Reproduce exactly the lines below, starting at the line that contains "The height and" and ending with the last line of the records, both included; leave out any pictures.

[Start of section]

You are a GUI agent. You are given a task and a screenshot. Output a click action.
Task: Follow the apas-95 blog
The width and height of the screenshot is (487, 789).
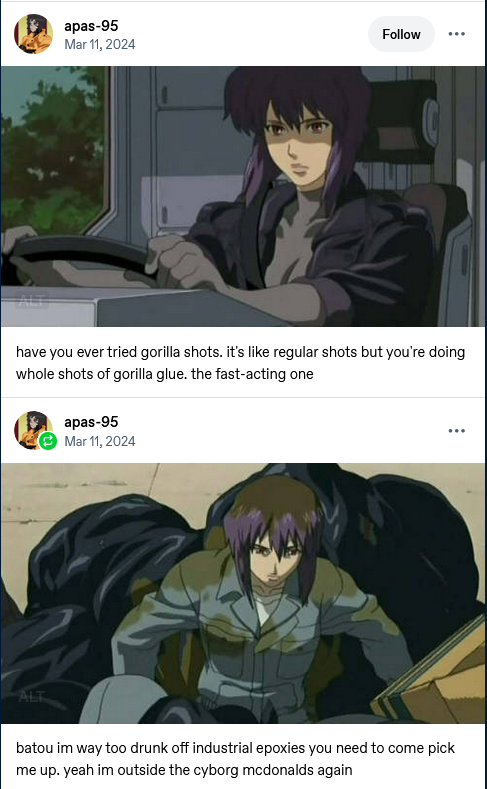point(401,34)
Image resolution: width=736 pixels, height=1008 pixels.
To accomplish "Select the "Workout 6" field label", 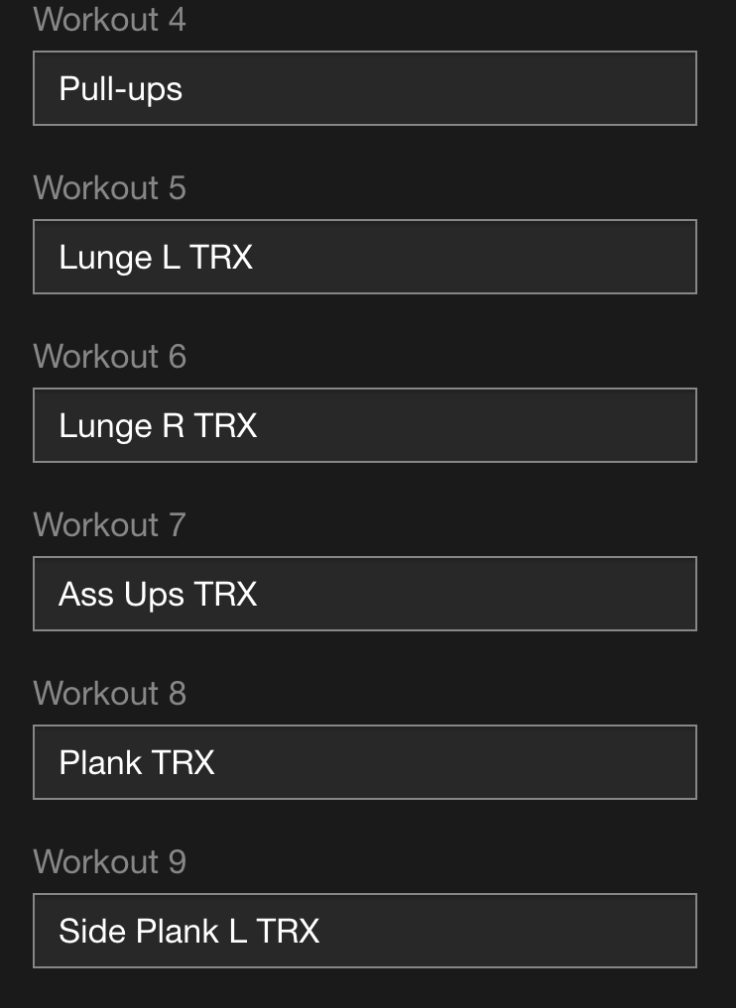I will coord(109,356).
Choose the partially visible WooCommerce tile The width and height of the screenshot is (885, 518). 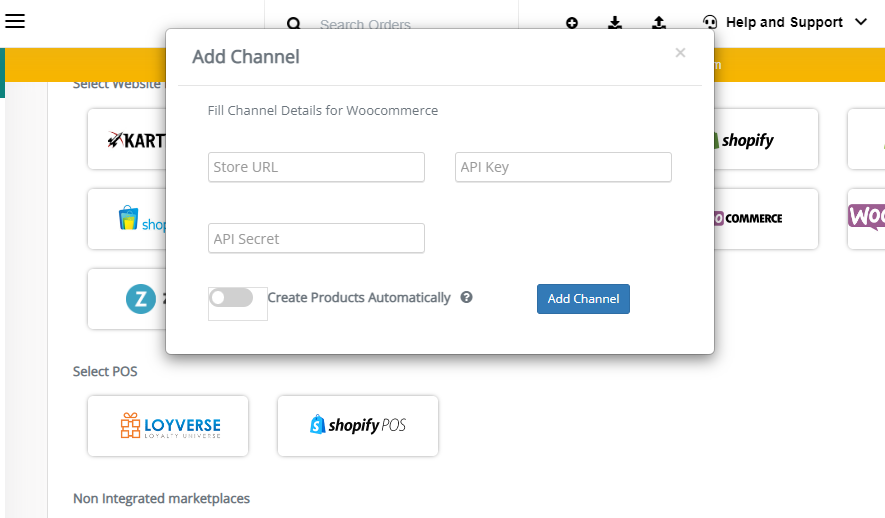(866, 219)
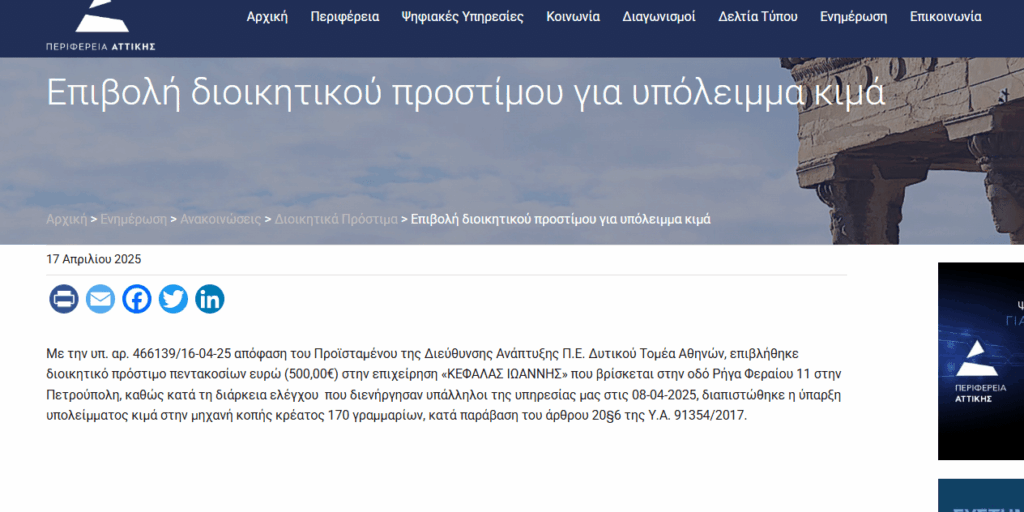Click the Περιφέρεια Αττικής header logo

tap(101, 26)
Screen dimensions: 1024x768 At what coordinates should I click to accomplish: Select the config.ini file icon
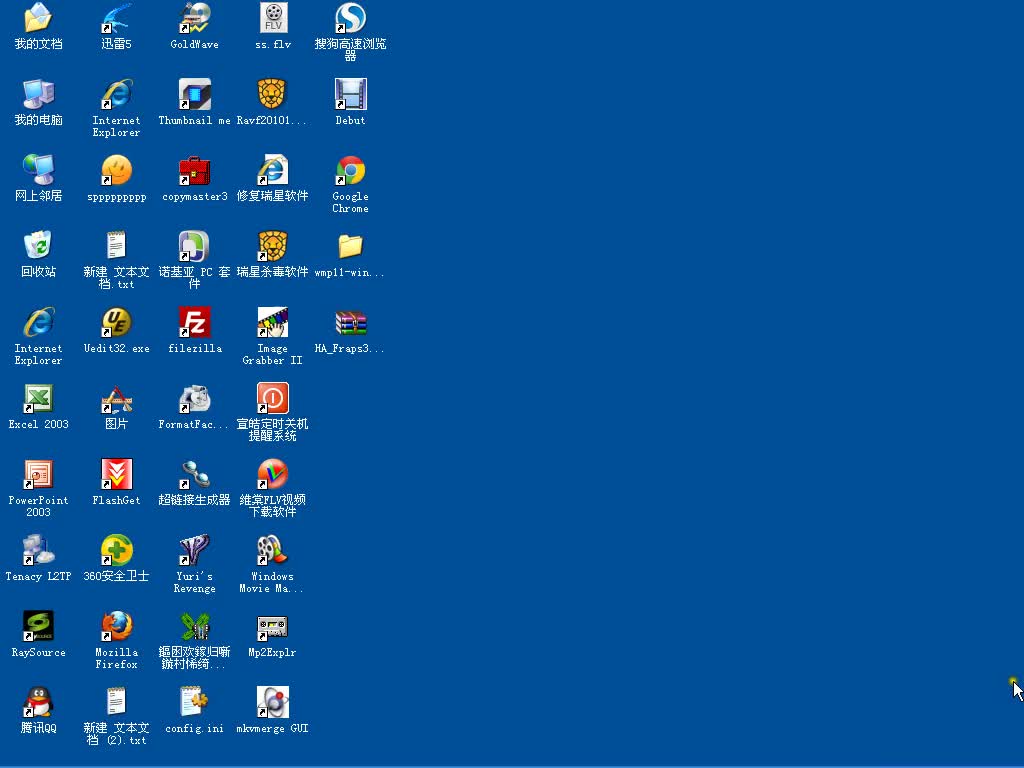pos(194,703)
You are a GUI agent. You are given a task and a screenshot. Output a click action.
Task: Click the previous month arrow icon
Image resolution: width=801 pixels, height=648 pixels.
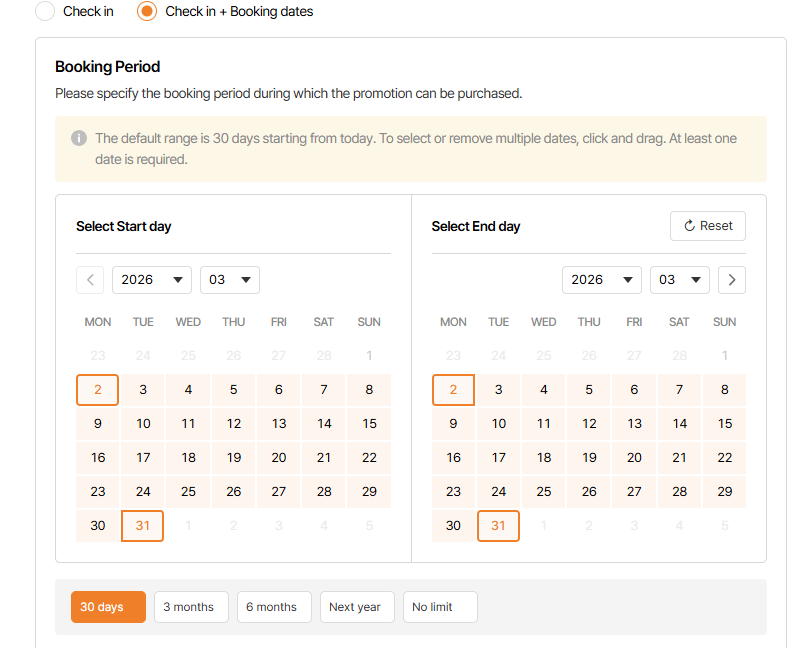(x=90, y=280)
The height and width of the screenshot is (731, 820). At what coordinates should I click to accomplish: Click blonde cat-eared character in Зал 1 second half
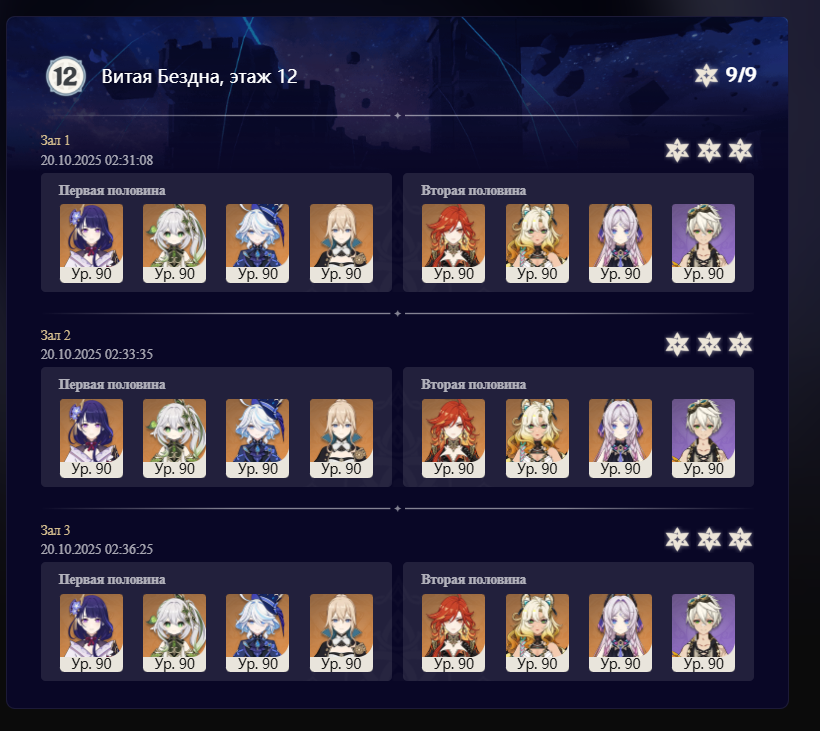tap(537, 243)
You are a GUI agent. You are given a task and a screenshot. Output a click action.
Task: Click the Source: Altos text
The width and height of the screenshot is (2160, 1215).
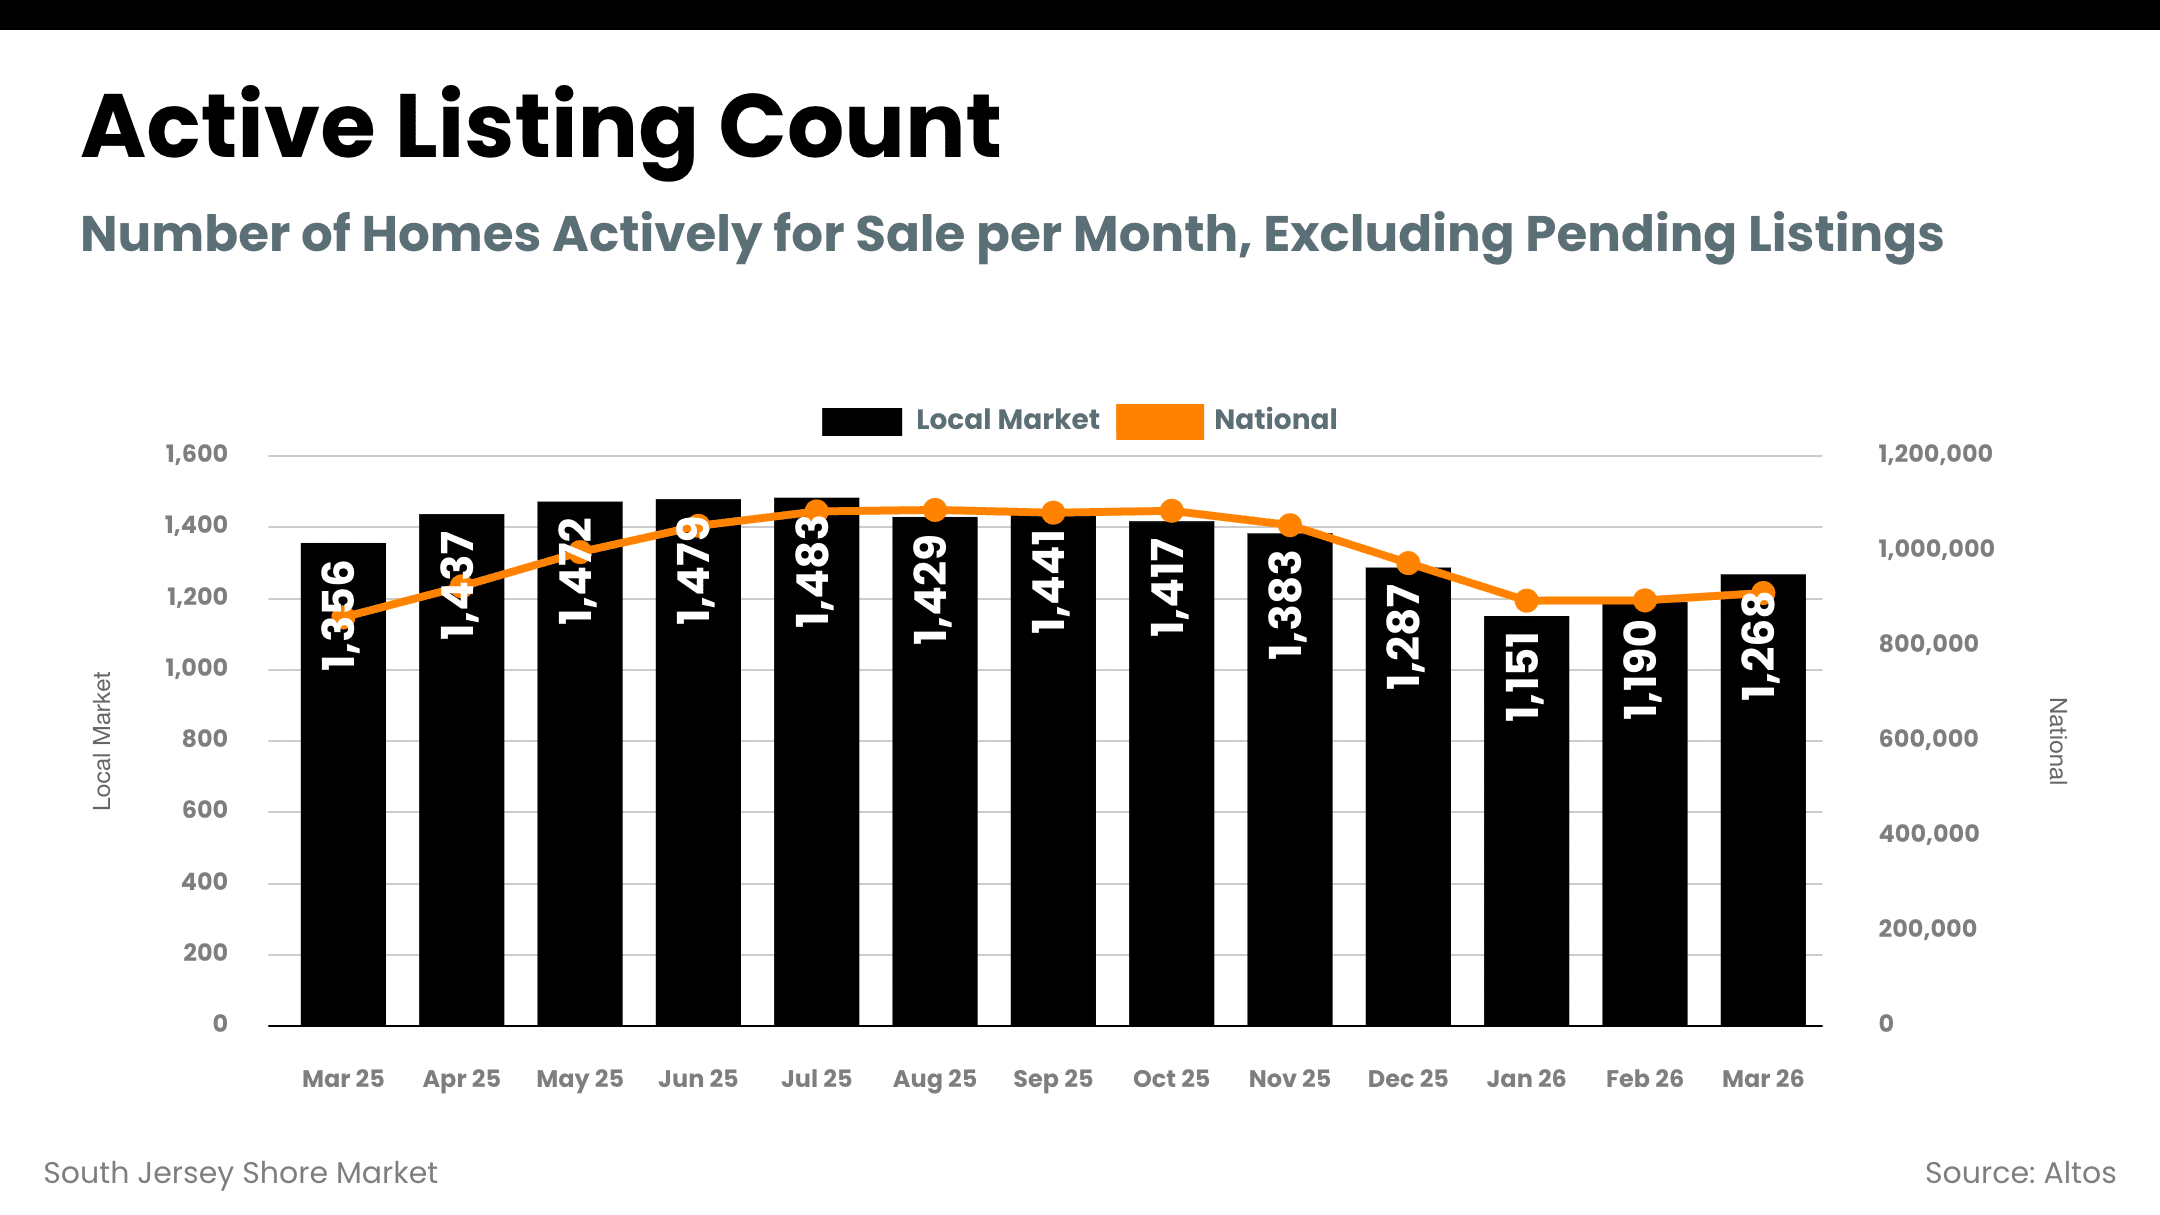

[End of section]

— EXERCISE ANSWER —
The height and width of the screenshot is (731, 820). At what coordinates should I click to accomplish: Click blonde cat-eared character in Зал 1 second half
tap(537, 243)
You are a GUI agent. You are given a task and a screenshot. Output a click action.
Task: Click the Source: Altos text
The width and height of the screenshot is (2160, 1215).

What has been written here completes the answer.